Acs Chem.Biol., 15:2456-2465, 2020

PubMed Abstract: Super-resolution fluorescent imaging in living cells remains technically challenging, largely due to the photodecomposition of fluorescent tags. The recently suggested protein-PAINT is the only super-resolution technique available for prolonged imaging of proteins in living cells. It is realized with complexes of fluorogen-activating proteins, expressed as fusions, and solvatochromic synthetic dyes. Once photobleached, the dye in the complex is replaced with a fresh fluorogen available in the sample. With suitable kinetics, this replacement creates fluorescence blinking required for attaining super-resolution and overcomes photobleaching associated with the loss of an irreplaceable fluorophore.

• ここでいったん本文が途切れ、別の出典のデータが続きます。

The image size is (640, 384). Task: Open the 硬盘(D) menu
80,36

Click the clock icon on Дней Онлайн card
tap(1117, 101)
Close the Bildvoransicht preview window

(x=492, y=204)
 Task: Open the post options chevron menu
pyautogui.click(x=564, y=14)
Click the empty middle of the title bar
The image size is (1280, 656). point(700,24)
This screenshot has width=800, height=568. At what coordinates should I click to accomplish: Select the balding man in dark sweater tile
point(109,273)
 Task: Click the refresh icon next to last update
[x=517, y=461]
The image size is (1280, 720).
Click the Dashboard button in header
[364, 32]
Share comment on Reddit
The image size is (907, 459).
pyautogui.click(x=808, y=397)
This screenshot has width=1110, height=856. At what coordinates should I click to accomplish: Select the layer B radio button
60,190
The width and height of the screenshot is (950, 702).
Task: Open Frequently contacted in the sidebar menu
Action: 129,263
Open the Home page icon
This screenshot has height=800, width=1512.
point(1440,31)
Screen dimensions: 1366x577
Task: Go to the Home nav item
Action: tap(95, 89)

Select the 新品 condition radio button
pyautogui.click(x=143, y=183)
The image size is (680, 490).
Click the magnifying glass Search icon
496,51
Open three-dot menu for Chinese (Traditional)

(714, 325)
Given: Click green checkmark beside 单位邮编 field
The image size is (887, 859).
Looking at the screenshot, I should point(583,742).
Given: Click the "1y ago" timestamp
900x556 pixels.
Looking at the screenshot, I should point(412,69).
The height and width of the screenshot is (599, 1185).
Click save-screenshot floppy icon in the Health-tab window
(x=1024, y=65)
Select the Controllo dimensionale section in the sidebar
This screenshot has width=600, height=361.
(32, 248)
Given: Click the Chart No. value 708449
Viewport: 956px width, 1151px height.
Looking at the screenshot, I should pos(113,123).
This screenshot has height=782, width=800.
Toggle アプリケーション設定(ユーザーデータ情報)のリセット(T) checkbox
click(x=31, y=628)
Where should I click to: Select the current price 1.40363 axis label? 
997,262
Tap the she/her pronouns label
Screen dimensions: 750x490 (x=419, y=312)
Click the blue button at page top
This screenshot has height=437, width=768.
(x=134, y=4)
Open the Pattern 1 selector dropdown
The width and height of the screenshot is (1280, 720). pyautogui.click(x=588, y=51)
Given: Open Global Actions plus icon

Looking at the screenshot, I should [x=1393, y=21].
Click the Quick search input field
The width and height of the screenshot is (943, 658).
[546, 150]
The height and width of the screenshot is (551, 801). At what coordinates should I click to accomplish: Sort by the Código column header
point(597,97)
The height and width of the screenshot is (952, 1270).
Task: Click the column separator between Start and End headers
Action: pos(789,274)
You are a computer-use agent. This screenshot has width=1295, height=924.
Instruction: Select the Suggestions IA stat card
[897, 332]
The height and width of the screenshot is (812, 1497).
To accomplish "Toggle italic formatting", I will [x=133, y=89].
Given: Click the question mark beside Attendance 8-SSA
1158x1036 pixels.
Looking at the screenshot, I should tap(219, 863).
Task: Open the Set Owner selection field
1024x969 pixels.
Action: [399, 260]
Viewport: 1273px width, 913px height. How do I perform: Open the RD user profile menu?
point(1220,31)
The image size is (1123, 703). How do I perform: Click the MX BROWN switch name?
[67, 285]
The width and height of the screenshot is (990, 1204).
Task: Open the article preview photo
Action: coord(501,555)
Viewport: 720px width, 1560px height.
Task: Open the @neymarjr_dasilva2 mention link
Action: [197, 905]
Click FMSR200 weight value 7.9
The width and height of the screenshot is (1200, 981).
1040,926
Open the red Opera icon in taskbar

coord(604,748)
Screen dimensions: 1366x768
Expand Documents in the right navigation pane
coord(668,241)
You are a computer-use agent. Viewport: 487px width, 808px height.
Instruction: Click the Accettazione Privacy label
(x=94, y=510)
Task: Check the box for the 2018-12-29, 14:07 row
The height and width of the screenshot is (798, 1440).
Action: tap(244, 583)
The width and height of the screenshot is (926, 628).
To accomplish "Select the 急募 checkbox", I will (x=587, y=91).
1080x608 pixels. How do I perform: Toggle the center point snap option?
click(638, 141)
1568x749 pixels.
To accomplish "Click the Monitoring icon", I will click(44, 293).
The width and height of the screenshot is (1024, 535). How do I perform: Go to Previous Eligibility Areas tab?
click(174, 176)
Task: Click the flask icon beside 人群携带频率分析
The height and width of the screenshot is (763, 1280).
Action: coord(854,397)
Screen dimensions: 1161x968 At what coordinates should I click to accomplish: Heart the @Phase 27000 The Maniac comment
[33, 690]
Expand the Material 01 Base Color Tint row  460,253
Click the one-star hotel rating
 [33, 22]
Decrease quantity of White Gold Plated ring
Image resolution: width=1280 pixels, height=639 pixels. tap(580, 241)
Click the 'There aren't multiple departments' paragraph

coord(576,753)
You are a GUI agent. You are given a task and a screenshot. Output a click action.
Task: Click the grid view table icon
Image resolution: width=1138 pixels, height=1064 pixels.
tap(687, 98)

Here we report on the rational design of two protein-PAINT tags based on the 1.58 Å crystal structure of the DiB1:M739 complex, an improved green-emitting DiB3/F74V:M739 and a new orange-emitting DiB3/F53L:M739. They outperform previously reported DiB-based tags to become best in class biomarkers for protein-PAINT. The new tags advance protein-PAINT from the proof-of-concept to a reliable tool suitable for prolonged super-resolution imaging of intracellular proteins in fixed and living cells and two-color PAINT-like nanoscopy with a single fluorogen.

PubMed: 32809793
DOI: 10.1021/acschembio.0c00440

実験手法

X-RAY DIFFRACTION (1.58 Å)